Exercise objective: Below are the records. Gather each line that holds "agent".

Supplied information:
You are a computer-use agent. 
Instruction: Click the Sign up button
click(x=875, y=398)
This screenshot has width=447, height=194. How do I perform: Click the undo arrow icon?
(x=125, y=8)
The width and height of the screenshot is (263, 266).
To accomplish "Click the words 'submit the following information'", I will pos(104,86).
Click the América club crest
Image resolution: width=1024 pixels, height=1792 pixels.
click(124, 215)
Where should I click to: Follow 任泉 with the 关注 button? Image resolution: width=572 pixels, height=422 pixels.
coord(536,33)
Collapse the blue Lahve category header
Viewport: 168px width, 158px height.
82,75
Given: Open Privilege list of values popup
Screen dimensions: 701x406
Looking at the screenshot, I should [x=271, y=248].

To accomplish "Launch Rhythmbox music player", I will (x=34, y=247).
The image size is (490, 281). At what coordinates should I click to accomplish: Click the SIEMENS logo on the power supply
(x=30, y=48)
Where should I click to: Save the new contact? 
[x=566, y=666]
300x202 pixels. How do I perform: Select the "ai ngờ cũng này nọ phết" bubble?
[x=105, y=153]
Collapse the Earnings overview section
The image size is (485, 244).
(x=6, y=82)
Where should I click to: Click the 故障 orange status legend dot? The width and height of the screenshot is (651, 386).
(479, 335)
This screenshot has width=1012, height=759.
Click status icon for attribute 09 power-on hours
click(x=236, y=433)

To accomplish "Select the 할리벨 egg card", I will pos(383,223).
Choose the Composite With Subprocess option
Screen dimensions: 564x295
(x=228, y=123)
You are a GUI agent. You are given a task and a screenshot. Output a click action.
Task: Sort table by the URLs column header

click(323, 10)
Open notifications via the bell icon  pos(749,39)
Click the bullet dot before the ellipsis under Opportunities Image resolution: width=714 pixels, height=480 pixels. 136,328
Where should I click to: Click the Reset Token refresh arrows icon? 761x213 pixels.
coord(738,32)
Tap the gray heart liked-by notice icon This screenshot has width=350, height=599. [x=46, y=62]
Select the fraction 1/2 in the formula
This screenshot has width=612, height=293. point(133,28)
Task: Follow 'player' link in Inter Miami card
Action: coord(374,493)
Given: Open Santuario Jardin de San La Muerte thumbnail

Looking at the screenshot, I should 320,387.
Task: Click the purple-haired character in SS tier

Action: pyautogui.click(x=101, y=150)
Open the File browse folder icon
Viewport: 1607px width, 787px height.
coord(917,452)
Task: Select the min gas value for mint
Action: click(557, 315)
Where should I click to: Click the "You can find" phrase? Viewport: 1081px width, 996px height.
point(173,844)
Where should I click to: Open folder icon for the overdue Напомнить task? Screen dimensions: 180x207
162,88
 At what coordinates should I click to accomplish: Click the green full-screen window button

Solved exercise:
You are a computer-use agent. 
You are a GUI agent. You are given a task and a screenshot. Output a click action.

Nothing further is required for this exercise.